Where is the final report from the city's Gender Pay Equity Task Force?

As you'll recall, a report was issued last summer analyzing the wages of city employees broken down by gender. The two important takeaways: (1) On average, the City of Seattle pays women about 10 percent less than men and (2) the city employs twice as many men as women.

As usual, the city's response was a task force. Great! I'm fine with that. As long as it ends with action. Their charge was to meet for the second half of 2013 and deliver recommendations in early 2014 that the city could start implementing, both short-term and long-term. Godden, who's championed the issue based on her personal experiences with unequal pay and who serves both on the task force and as the chair of a council committee on the issue, said in December in a very public letter to Mayor Ed Murray, "The final Task Force report will be issued in mid-January."

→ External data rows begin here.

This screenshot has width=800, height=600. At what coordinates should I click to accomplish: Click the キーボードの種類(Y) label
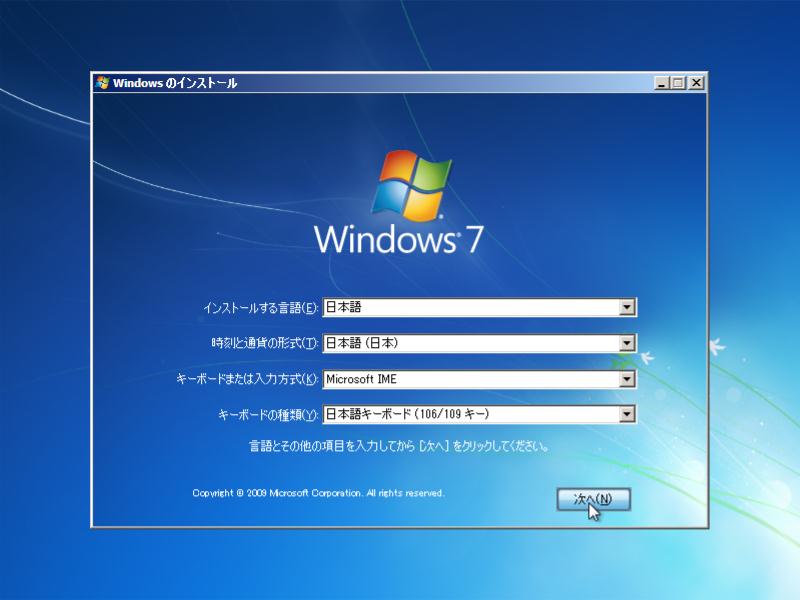[268, 415]
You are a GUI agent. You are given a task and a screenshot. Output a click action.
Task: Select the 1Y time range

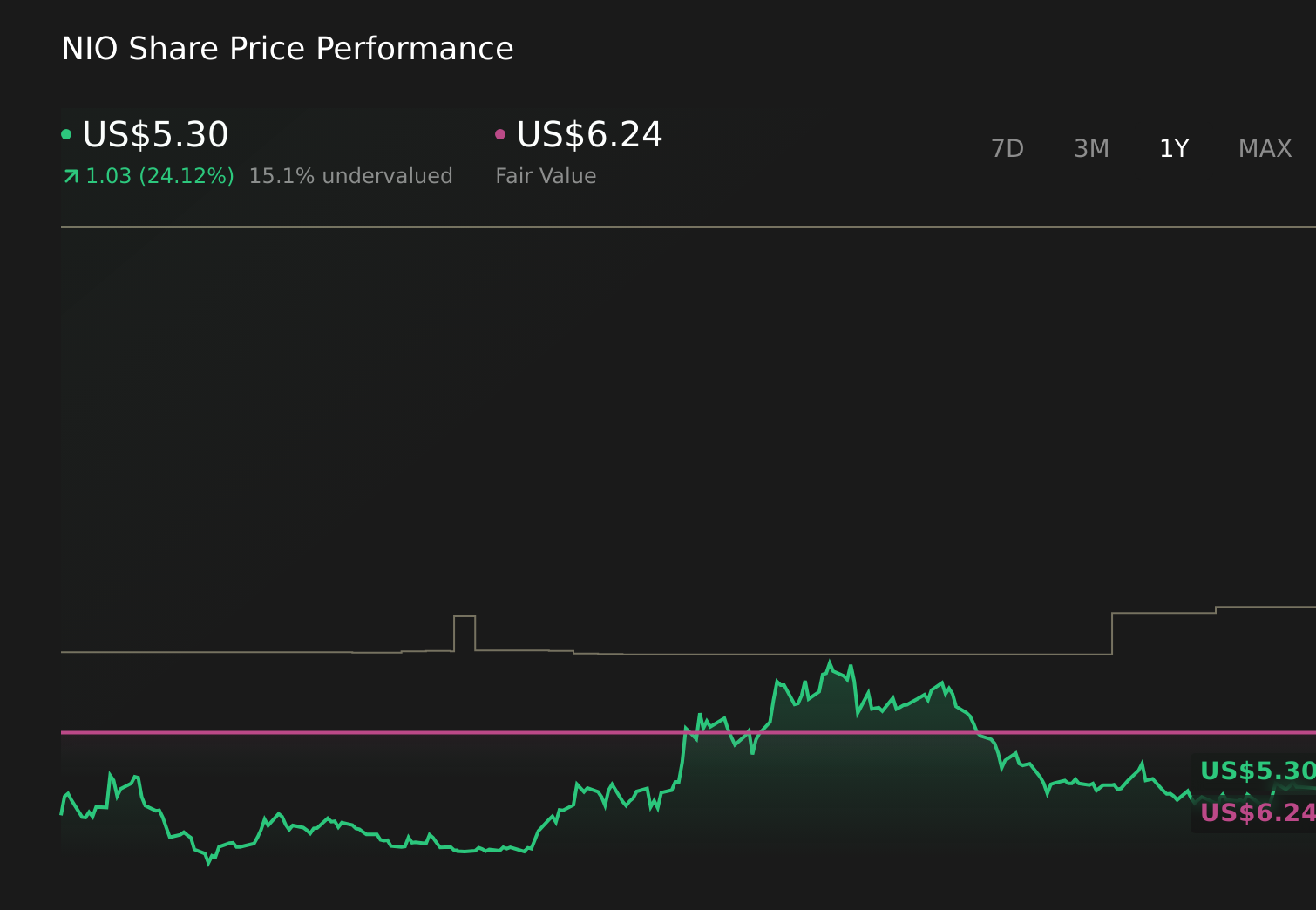coord(1174,148)
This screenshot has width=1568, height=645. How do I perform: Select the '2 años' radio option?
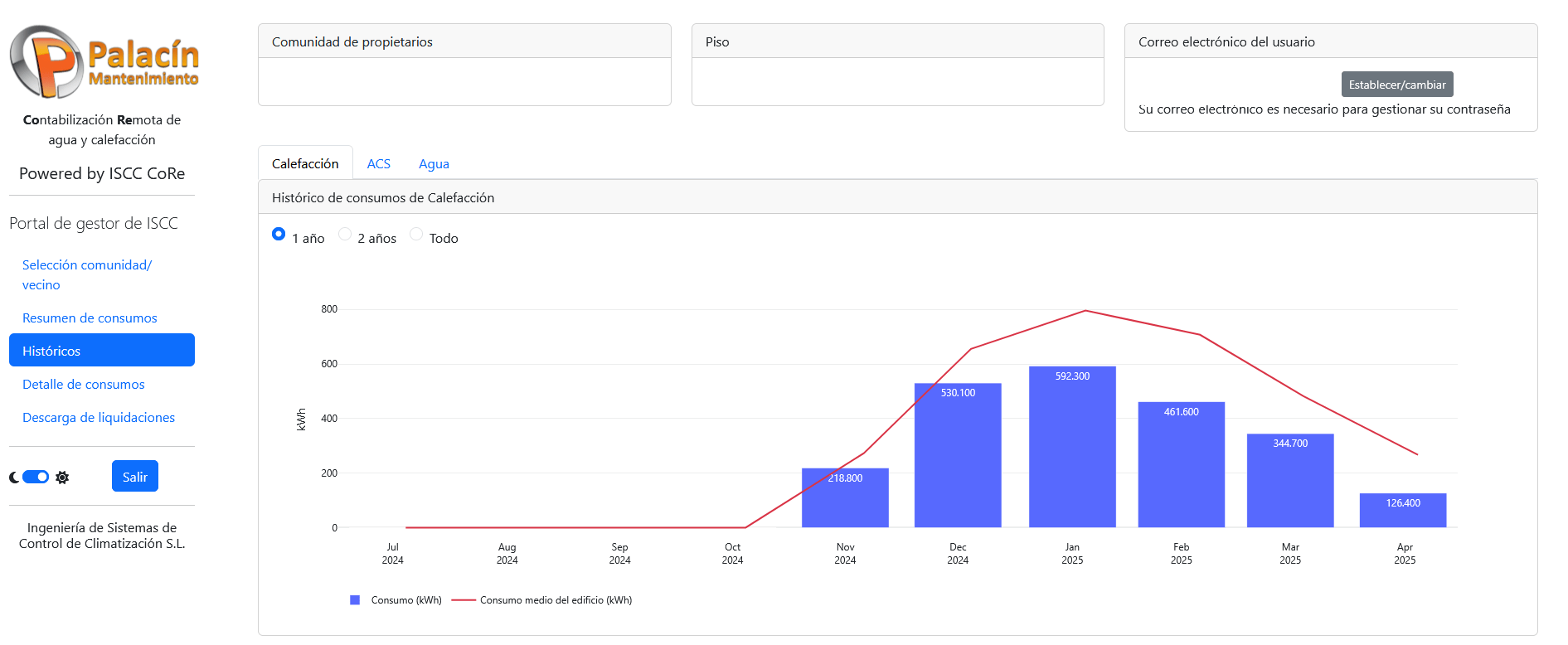(x=345, y=235)
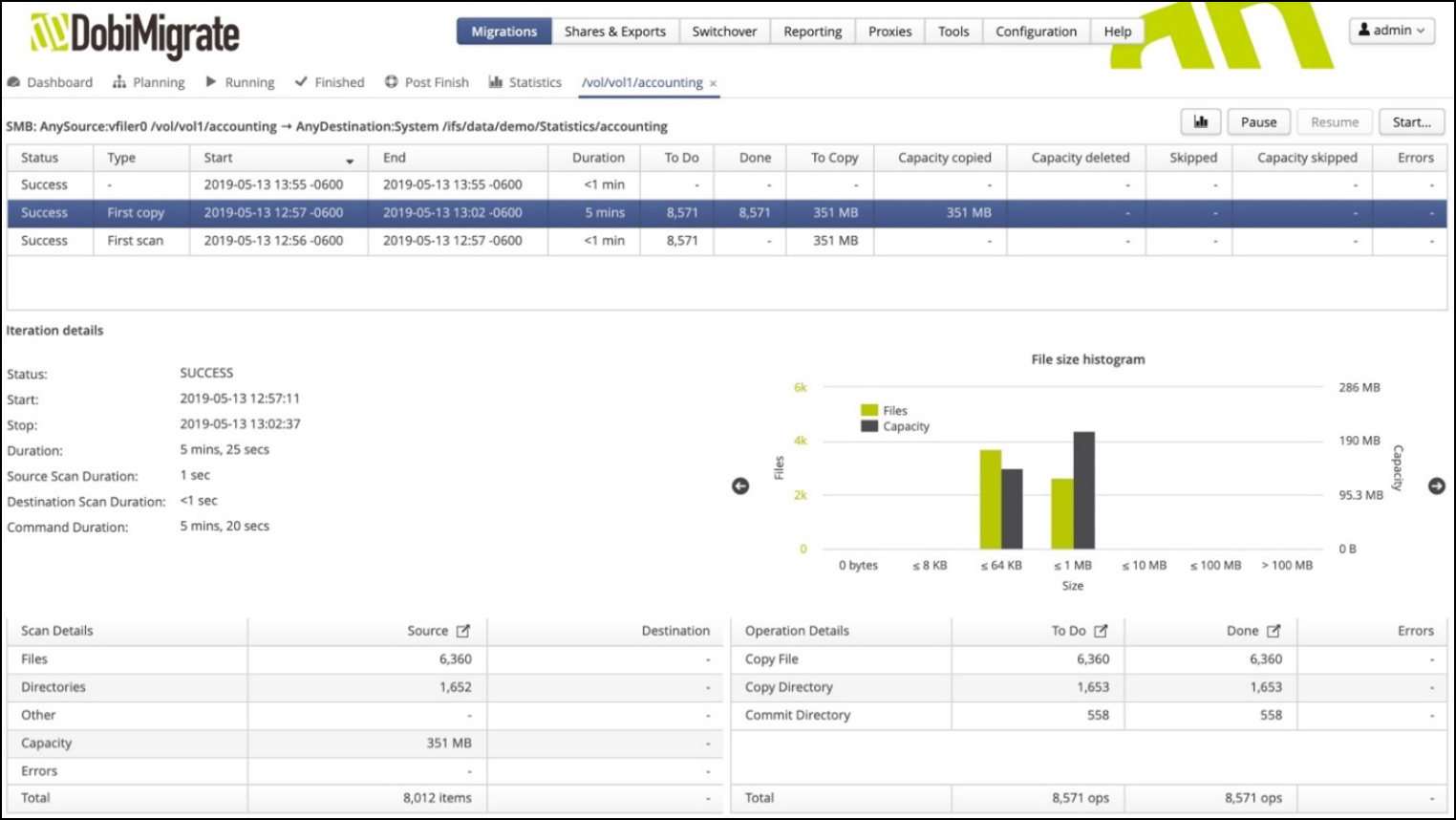Switch to the Statistics tab

pos(525,82)
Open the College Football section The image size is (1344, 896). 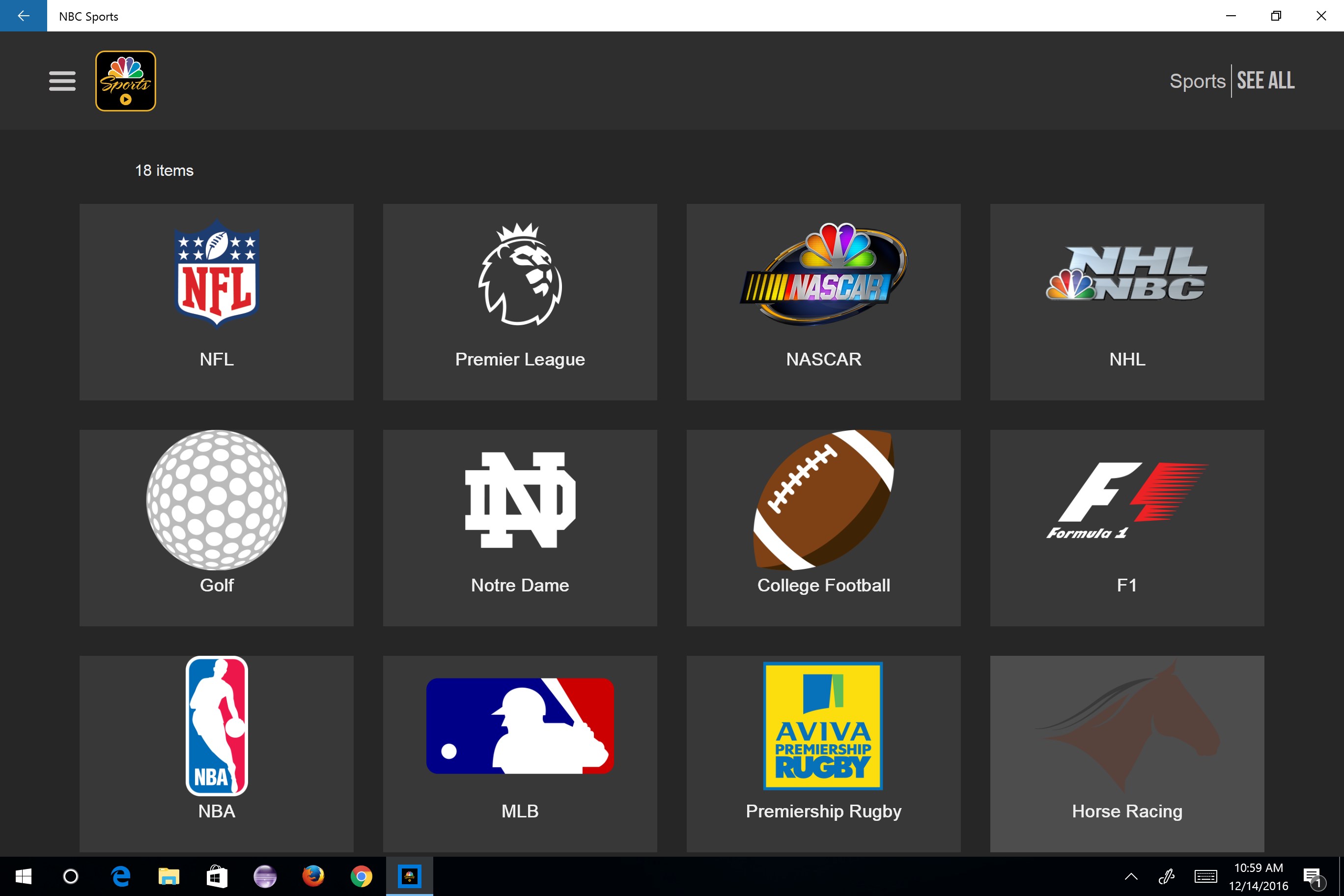tap(823, 512)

But that deadline came and went.

Every time I check in with her office, they say everything's fine, the task force is just trying to perfect everything before they submit their recommendations. And the mayoral transition meant they had a little extra work to do—Mayor Murray replaced the former head of the Office for Civil Rights, Julie Nelson, who had co-chaired the committee all of last year. The last I heard, the word is that recommendations should come out at the end of this month. But it's not the first time I've heard some version of "soon" or "next week" or "next month" from them, so I'll believe it when I see it.

I wouldn't be quite so frustrated, except that last year, when the city's first report on whether the problem existed or not was due from the mayor's office? Council members took the opportunity to try and slam Mayor Mike McGinn for taking too long releasing the data. The mayor's office said for at least a month that they just needed time to make sure the report was comprehensive, accurate, and useful. While publicly, most of the drama stayed under the radar, behind the scenes, it seemed like half the council was running against him and the other half was waiting to endorse whichever not-McGinn made it to November, and goddamn if they weren't sharpening their claws to pounce on what they perceived as some good old-fashioned foot-dragging from McGinn.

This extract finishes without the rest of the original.